ABOUT THIS TASK: Where in the records does the word "cell" occur? Copy each line in which it does.

[Saved data entries]
____

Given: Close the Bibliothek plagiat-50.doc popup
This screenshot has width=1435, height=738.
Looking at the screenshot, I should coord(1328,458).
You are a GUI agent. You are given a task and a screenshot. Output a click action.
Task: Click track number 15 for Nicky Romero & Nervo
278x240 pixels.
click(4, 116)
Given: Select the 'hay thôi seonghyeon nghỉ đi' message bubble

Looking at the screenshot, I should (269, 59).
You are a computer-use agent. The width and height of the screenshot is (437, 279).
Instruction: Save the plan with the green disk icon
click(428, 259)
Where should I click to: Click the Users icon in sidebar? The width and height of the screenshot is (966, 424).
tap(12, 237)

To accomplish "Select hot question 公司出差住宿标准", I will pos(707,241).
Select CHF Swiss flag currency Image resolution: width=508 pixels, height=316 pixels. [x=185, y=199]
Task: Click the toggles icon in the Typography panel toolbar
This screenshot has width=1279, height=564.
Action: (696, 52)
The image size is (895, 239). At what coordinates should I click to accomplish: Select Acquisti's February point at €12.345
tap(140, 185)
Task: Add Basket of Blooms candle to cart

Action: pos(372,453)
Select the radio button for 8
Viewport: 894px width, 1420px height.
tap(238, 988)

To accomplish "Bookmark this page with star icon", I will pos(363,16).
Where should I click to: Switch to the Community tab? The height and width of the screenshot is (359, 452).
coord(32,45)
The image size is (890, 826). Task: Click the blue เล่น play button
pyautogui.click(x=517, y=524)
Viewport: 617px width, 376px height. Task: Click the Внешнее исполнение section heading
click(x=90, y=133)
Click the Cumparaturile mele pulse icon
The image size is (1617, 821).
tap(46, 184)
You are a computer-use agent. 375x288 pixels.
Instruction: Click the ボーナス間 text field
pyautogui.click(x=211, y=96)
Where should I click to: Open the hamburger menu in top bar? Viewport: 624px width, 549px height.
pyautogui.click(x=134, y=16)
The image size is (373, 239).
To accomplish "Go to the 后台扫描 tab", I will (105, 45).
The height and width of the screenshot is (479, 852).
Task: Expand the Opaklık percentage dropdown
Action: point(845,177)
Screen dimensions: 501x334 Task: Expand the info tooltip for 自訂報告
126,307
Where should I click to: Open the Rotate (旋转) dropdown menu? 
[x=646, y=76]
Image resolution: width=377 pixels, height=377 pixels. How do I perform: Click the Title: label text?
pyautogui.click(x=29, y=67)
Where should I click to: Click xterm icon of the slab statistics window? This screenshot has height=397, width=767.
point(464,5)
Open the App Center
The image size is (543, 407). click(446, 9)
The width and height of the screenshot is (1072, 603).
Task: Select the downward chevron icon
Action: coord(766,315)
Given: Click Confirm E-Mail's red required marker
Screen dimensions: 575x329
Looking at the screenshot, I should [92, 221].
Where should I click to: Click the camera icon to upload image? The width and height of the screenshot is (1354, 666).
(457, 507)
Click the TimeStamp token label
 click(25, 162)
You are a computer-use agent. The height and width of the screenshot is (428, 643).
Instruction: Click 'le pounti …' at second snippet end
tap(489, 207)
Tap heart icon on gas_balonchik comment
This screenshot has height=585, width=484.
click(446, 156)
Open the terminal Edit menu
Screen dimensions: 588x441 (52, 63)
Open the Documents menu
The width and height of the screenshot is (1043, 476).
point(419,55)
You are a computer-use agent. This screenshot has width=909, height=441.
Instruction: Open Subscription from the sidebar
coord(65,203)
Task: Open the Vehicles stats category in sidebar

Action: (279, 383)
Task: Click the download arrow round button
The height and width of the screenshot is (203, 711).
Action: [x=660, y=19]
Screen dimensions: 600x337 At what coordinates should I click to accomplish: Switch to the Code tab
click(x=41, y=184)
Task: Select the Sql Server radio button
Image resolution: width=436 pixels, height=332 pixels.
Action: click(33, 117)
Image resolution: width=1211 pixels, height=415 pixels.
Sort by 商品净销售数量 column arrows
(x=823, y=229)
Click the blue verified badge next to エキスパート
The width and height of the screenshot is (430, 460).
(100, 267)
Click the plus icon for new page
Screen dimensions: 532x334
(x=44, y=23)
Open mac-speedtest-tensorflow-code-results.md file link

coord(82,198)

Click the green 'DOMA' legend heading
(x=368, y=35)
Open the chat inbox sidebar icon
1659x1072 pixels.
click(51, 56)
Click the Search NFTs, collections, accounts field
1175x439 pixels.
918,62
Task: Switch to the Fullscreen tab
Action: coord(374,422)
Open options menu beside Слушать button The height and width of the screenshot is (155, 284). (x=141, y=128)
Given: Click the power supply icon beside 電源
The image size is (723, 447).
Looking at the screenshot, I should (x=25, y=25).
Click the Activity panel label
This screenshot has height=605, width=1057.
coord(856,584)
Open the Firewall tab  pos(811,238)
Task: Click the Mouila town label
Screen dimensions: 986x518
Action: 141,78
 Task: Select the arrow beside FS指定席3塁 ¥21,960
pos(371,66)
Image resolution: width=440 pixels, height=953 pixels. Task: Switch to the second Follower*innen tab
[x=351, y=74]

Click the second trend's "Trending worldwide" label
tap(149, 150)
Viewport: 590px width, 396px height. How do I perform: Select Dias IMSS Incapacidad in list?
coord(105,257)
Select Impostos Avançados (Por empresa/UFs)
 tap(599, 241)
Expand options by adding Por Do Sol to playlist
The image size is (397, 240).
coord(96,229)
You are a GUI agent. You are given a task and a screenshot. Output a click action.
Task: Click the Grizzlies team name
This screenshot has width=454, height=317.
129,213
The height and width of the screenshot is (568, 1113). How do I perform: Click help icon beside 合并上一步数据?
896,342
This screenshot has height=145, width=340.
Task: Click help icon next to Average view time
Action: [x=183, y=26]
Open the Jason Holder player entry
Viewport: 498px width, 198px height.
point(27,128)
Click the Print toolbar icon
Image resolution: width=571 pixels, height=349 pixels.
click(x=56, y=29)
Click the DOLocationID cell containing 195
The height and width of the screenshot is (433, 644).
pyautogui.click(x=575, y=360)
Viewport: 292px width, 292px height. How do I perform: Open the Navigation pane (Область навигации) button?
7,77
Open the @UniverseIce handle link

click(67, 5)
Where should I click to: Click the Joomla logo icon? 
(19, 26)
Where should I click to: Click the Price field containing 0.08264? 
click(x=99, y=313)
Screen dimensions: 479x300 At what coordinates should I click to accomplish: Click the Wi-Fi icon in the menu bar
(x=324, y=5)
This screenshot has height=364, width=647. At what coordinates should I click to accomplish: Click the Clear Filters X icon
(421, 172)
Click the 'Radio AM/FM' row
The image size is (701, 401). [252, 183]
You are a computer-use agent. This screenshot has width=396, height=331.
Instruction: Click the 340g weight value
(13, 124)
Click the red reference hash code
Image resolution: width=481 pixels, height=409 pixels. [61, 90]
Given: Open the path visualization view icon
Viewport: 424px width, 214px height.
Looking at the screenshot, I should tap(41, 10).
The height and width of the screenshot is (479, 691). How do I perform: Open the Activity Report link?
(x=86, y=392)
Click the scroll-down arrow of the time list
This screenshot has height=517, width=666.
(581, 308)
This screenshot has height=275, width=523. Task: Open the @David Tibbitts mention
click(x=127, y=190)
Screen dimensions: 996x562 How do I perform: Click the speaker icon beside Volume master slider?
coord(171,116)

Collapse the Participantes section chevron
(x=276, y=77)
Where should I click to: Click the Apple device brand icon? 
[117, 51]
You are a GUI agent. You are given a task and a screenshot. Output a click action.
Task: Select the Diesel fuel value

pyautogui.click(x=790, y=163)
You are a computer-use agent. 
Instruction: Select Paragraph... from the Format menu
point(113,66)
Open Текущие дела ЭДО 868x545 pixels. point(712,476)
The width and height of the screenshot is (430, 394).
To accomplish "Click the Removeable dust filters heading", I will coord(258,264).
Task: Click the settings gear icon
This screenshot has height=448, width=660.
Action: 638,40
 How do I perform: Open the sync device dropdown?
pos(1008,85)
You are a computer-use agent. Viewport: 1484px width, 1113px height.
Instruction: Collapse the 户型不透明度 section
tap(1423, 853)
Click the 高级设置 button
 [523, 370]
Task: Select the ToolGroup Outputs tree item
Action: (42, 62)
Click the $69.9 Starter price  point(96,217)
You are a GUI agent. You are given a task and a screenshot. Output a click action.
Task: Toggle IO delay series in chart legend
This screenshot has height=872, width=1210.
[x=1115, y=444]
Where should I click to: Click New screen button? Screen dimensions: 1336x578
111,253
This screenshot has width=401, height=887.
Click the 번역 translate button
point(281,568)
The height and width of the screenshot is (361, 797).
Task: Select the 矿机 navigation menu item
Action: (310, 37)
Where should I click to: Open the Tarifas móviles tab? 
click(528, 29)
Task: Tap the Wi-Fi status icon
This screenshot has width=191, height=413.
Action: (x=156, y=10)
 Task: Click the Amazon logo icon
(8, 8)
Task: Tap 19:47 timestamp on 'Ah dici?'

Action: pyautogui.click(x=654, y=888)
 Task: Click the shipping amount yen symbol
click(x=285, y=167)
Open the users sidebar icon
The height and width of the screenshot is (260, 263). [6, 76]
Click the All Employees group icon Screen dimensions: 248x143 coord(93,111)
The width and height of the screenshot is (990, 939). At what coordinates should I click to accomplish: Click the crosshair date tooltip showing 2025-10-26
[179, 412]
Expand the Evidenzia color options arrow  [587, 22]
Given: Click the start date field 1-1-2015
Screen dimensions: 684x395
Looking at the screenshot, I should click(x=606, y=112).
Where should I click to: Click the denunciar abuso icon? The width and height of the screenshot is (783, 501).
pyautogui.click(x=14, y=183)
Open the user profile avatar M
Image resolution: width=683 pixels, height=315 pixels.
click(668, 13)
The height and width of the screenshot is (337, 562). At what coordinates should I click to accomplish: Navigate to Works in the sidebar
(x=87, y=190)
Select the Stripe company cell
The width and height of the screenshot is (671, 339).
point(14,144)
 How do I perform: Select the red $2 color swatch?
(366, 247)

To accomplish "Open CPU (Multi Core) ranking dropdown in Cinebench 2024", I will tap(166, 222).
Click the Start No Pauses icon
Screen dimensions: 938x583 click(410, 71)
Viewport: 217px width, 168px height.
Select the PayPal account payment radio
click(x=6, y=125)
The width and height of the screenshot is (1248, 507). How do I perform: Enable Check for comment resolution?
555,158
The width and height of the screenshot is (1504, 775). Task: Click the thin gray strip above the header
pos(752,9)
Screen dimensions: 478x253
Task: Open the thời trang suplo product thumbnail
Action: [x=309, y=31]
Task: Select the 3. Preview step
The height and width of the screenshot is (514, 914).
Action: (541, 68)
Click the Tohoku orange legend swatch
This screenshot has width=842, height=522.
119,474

____

EXERCISE ANSWER:
Click the DOLocationID cell containing 195
Select the Stripe company cell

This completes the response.